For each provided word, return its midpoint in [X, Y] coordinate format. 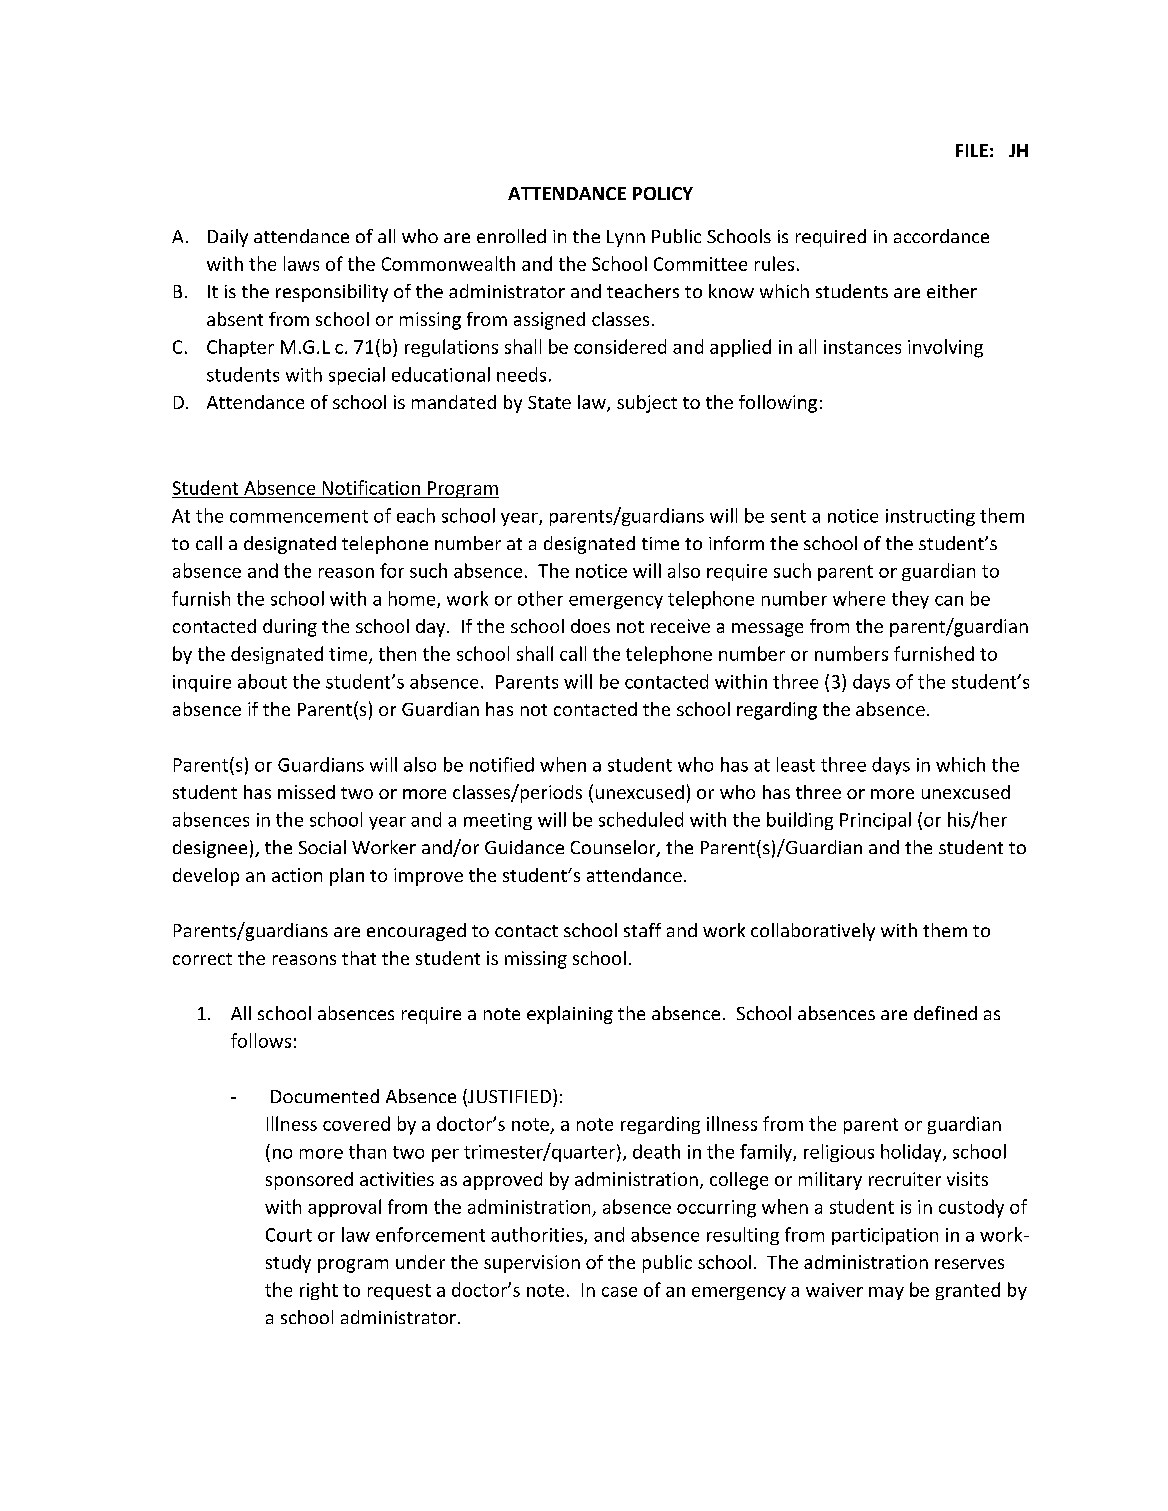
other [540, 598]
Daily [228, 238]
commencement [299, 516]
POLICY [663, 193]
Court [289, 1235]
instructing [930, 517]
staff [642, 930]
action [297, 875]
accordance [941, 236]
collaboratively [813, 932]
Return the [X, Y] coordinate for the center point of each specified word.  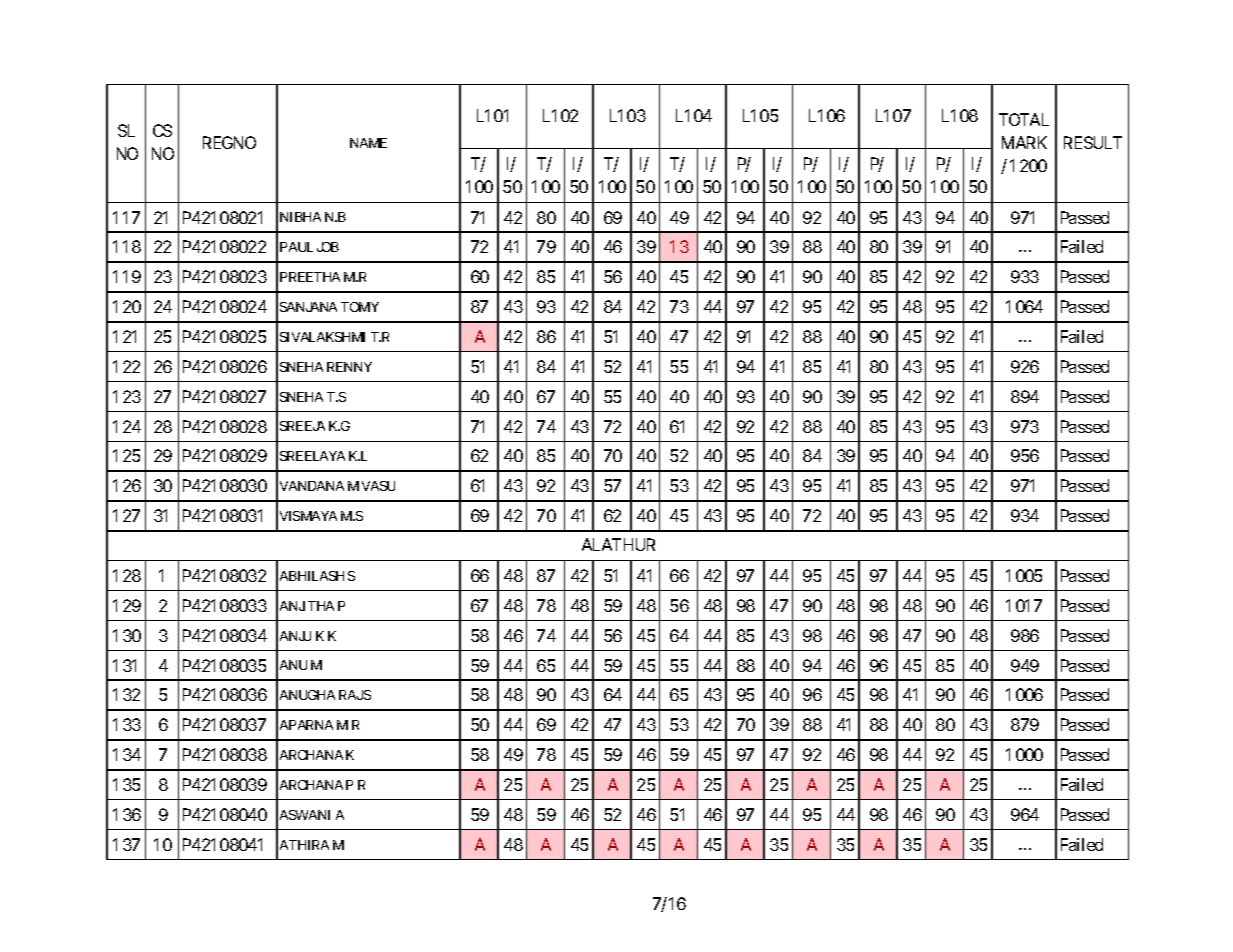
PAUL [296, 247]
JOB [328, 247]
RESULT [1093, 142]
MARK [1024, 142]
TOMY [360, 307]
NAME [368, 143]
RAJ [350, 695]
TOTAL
══════════
▶ _AIM_
Transcribe every line of the items above exactly, leaving out the pictures.

▶ _WORKED ANSWER_
For each provided word, return its midpoint in [X, Y] coordinate format. 
other [540, 598]
Daily [228, 238]
commencement [299, 516]
POLICY [663, 193]
Court [289, 1235]
instructing [930, 517]
staff [642, 930]
action [297, 875]
accordance [941, 236]
collaboratively [813, 932]
Return the [X, Y] coordinate for the center point of each specified word.  
PAUL [296, 247]
JOB [328, 247]
RESULT [1093, 142]
MARK [1024, 142]
TOMY [360, 307]
NAME [368, 143]
RAJ [350, 695]
TOTAL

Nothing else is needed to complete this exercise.